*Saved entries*
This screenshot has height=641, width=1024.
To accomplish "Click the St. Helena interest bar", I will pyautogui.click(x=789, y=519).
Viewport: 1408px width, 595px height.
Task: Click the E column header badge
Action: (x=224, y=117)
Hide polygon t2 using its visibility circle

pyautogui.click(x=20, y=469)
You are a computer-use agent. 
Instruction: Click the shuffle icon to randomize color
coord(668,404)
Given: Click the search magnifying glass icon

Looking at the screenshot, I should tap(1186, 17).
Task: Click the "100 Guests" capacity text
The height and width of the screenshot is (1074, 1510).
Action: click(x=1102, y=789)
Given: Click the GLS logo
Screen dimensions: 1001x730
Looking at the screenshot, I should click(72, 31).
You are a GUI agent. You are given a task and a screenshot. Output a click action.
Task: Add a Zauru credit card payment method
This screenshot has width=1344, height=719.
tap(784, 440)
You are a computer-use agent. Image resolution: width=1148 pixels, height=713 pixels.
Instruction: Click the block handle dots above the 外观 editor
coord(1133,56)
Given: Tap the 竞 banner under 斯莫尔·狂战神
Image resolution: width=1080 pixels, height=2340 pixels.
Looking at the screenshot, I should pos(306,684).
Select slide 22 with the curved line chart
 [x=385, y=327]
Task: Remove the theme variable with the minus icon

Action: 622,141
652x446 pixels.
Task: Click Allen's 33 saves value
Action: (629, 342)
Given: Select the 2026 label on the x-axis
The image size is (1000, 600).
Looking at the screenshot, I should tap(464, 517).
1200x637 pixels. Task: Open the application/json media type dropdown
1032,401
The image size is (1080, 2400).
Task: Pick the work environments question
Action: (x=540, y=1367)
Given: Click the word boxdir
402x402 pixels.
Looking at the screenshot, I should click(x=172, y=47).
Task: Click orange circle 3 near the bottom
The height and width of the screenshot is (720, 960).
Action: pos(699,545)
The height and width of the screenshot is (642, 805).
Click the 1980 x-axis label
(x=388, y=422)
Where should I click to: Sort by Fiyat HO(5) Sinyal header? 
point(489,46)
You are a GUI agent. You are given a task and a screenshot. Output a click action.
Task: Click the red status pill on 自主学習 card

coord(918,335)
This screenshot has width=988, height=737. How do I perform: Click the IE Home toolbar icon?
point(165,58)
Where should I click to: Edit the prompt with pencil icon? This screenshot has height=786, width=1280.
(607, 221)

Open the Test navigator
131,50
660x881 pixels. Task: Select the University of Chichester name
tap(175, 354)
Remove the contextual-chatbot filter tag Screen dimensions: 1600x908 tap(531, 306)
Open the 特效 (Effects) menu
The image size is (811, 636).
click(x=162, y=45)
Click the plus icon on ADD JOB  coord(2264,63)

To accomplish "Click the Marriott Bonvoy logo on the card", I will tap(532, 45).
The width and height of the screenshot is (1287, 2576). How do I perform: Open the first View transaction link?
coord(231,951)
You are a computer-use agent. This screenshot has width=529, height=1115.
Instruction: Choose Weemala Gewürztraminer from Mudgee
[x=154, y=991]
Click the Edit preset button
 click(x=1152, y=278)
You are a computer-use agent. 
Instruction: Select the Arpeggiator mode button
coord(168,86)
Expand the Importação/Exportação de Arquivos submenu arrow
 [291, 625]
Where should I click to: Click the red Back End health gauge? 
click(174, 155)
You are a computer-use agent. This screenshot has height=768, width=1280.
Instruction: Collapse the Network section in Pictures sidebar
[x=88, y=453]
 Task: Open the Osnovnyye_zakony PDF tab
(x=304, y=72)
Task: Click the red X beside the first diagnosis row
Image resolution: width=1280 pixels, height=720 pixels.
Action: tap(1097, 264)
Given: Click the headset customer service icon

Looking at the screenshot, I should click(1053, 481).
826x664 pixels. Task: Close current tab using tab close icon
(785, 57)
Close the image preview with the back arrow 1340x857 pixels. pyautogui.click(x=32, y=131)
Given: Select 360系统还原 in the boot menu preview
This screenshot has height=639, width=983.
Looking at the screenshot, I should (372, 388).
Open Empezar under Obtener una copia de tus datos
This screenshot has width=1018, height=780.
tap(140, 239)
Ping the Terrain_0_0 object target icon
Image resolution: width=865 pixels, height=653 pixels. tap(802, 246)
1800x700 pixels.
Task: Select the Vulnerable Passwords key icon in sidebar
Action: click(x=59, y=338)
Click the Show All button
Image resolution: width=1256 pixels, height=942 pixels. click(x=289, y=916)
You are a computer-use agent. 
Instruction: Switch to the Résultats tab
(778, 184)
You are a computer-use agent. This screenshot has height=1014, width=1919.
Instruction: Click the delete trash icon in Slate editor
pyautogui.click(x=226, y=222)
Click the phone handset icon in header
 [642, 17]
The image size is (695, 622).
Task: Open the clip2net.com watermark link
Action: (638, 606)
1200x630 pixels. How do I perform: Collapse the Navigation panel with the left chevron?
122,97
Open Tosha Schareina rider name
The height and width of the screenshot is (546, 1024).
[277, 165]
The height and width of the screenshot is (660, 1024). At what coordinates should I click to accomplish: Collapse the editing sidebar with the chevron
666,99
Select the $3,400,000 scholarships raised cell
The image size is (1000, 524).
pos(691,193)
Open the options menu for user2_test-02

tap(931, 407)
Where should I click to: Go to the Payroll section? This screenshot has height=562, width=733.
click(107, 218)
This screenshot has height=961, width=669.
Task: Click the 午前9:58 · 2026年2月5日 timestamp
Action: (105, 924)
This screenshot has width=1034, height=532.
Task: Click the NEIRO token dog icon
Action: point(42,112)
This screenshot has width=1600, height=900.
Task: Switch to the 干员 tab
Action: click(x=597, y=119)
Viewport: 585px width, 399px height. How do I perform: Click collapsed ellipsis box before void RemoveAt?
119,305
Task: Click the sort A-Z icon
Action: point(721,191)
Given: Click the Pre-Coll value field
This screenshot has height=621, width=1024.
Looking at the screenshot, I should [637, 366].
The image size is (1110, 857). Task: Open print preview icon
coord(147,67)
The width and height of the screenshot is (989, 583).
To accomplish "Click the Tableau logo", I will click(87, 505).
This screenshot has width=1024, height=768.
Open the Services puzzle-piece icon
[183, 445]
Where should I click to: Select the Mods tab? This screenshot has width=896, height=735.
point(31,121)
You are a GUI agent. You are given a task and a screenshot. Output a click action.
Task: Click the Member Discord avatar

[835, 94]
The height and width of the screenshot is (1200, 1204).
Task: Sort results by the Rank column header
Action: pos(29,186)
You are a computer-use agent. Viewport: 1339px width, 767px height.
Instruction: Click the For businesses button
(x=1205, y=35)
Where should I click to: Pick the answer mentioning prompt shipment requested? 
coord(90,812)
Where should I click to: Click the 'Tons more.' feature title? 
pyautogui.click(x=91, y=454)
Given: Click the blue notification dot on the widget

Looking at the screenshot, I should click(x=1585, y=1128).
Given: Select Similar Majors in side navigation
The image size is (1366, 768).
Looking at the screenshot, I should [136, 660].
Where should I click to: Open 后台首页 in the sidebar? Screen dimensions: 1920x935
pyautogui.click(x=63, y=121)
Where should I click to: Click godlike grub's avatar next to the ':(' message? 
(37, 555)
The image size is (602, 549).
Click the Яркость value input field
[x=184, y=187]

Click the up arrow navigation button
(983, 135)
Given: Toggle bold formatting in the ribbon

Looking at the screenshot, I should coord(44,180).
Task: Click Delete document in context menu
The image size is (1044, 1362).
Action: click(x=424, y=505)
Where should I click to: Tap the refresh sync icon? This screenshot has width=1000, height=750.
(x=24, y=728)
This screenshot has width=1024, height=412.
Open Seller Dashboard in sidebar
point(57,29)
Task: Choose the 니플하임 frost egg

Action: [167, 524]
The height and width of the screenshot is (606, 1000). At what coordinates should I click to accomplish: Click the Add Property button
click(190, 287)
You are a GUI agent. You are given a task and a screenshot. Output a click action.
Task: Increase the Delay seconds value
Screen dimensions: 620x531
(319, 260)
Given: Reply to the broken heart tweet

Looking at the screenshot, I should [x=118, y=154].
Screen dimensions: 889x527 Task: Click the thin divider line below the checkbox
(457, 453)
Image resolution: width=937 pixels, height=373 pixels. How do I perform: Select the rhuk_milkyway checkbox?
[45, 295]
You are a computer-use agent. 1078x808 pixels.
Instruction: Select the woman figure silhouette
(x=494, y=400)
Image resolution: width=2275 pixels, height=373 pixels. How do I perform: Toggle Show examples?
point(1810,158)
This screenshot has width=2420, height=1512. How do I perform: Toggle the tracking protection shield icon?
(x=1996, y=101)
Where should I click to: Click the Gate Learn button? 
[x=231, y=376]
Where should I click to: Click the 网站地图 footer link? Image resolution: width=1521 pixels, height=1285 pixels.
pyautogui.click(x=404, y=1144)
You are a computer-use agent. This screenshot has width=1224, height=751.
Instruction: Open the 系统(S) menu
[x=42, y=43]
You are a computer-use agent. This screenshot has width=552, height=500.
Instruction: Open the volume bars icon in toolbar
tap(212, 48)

*What is needed*
Only a verbatim transcription of the lines from the one containing "Open Seller Dashboard in sidebar" through the last line of the records counts as the answer.

*Reply to the task*
Open Seller Dashboard in sidebar
point(57,29)
Task: Choose the 니플하임 frost egg

Action: [167, 524]
The height and width of the screenshot is (606, 1000). At what coordinates should I click to accomplish: Click the Add Property button
click(190, 287)
You are a GUI agent. You are given a task and a screenshot. Output a click action.
Task: Increase the Delay seconds value
Screen dimensions: 620x531
(319, 260)
Given: Reply to the broken heart tweet

Looking at the screenshot, I should [x=118, y=154].
Screen dimensions: 889x527 Task: Click the thin divider line below the checkbox
(457, 453)
Image resolution: width=937 pixels, height=373 pixels. How do I perform: Select the rhuk_milkyway checkbox?
[45, 295]
You are a computer-use agent. 1078x808 pixels.
Instruction: Select the woman figure silhouette
(x=494, y=400)
Image resolution: width=2275 pixels, height=373 pixels. How do I perform: Toggle Show examples?
point(1810,158)
This screenshot has width=2420, height=1512. How do I perform: Toggle the tracking protection shield icon?
(x=1996, y=101)
Where should I click to: Click the Gate Learn button? 
[x=231, y=376]
Where should I click to: Click the 网站地图 footer link? Image resolution: width=1521 pixels, height=1285 pixels.
pyautogui.click(x=404, y=1144)
You are a computer-use agent. This screenshot has width=1224, height=751.
Instruction: Open the 系统(S) menu
[x=42, y=43]
You are a computer-use agent. This screenshot has width=552, height=500.
Instruction: Open the volume bars icon in toolbar
tap(212, 48)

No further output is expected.